> _Task details_
When you retype the records that follow, keep each word as it is and drop any pictures.

> _Data_
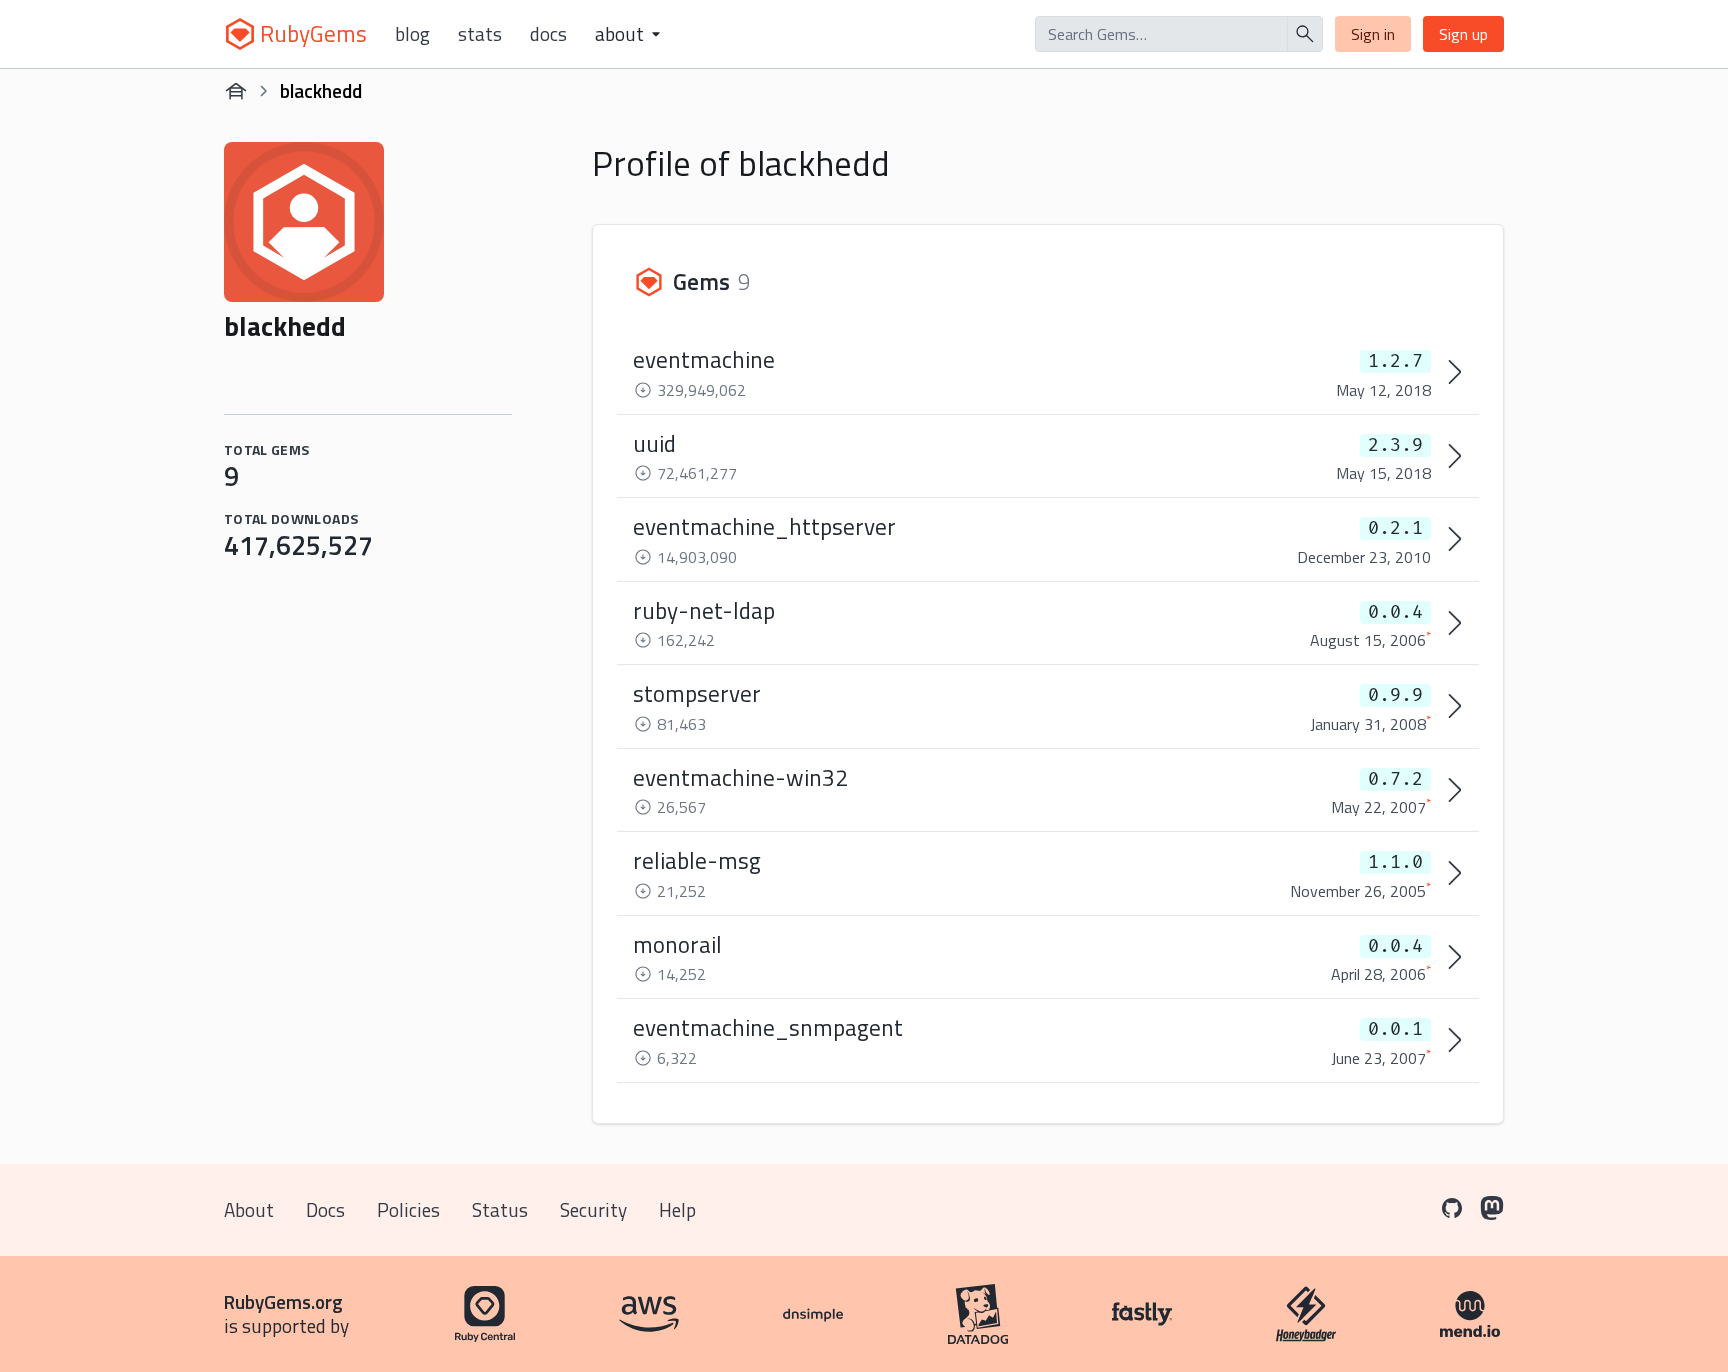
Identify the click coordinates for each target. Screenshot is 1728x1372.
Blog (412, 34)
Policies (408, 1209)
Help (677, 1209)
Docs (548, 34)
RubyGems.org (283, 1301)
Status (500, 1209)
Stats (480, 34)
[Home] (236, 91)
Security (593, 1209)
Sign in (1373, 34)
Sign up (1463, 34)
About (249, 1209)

> _Task solution_
Identify the click coordinates for each target. Screenshot is 1728x1372.
Blog (412, 34)
Policies (408, 1209)
Help (677, 1209)
Docs (548, 34)
RubyGems.org (283, 1301)
Status (500, 1209)
Stats (480, 34)
[Home] (236, 91)
Security (593, 1209)
Sign in (1373, 34)
Sign up (1463, 34)
About (249, 1209)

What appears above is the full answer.